Multi-culturalism can work successfully only if there is a unifying national culture with values which are accepted by all, and a Britain Day would offer an opportunity to proclaim these values.

At a time when rising nationalisms within the UK threaten the continuing existence of the Union, Britain Day would remind us all of the worth of the Union and the advantages of being British as well as English, Scots, Welsh or Northern Irish.

It could give us all another public holiday.

The First Post guide to the issue of the day

ARGUMENTS AGAINST:

A government-decreed Britain Day would feel phoney. It goes against our national habit of understatement. Empire Day never had much popular appeal.

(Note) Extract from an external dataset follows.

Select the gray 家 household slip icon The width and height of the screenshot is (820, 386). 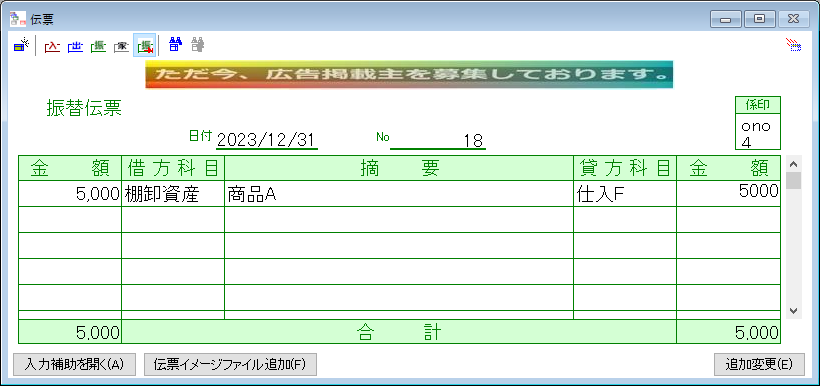pos(121,46)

If it is tied to some event in our history (say, the Battle of Britain), it will make immigrants feel excluded rather than at home. If it isn't so tied, it will have no resonance for the rest of us.

We already have a symbol of national unity - the Crown - and we don't need another.

Actually we already have a national day, or evening: the Last Night of the Proms. It flourishes because it came into being spontaneously, without government involvement.